The answer must be the lines from the one containing "Task: Check Je" through the last line of the data below, copied exactly, with nothing else.

● Stored data:
^^^^^^^^^^^^^^^^

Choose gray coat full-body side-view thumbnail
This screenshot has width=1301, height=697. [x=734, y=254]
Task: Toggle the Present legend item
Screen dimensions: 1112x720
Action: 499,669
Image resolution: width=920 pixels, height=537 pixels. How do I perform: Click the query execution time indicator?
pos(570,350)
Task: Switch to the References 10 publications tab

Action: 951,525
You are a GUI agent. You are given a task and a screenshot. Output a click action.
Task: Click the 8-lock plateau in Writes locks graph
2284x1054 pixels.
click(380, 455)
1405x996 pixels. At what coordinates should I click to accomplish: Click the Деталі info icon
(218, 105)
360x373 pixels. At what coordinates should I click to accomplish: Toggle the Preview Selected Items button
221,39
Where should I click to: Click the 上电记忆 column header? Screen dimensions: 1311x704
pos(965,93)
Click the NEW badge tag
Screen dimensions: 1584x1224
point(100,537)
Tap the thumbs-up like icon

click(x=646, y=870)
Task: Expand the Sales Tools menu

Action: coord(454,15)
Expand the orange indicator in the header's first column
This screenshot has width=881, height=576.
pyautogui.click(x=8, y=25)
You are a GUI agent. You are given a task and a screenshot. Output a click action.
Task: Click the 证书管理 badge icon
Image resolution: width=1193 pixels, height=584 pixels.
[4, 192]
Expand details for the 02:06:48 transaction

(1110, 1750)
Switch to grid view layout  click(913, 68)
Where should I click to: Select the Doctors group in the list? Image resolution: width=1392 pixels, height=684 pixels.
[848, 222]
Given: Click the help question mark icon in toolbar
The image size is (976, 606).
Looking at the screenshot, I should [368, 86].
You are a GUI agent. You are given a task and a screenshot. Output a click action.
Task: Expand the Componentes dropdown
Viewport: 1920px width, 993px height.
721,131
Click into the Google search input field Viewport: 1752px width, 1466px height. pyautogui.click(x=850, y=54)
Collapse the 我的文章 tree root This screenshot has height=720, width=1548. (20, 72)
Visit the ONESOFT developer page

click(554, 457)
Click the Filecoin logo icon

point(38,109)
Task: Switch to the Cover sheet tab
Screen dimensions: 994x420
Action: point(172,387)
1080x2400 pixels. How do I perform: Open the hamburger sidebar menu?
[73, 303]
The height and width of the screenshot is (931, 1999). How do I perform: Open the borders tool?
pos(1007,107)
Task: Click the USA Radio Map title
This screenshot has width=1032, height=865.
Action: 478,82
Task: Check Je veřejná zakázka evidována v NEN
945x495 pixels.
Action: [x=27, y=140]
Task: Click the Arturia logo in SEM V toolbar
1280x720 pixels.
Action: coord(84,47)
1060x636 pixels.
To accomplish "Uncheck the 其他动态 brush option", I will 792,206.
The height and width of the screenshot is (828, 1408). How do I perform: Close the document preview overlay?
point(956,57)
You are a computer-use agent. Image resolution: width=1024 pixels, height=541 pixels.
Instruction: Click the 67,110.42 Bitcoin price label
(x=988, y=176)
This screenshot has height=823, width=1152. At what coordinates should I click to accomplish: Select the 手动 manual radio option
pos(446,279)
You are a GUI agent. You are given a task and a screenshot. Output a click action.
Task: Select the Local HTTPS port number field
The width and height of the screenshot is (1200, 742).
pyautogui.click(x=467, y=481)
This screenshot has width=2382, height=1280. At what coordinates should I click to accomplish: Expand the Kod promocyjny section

^^^^^^^^^^^^^^^^

● Answer to this problem:
Task: Check Je veřejná zakázka evidována v NEN
945x495 pixels.
Action: [x=27, y=140]
Task: Click the Arturia logo in SEM V toolbar
1280x720 pixels.
Action: coord(84,47)
1060x636 pixels.
To accomplish "Uncheck the 其他动态 brush option", I will 792,206.
The height and width of the screenshot is (828, 1408). How do I perform: Close the document preview overlay?
point(956,57)
You are a computer-use agent. Image resolution: width=1024 pixels, height=541 pixels.
Instruction: Click the 67,110.42 Bitcoin price label
(x=988, y=176)
This screenshot has height=823, width=1152. At what coordinates should I click to accomplish: Select the 手动 manual radio option
pos(446,279)
You are a GUI agent. You are given a task and a screenshot. Output a click action.
Task: Select the Local HTTPS port number field
The width and height of the screenshot is (1200, 742).
pyautogui.click(x=467, y=481)
This screenshot has width=2382, height=1280. At what coordinates should I click to accomplish: Expand the Kod promocyjny section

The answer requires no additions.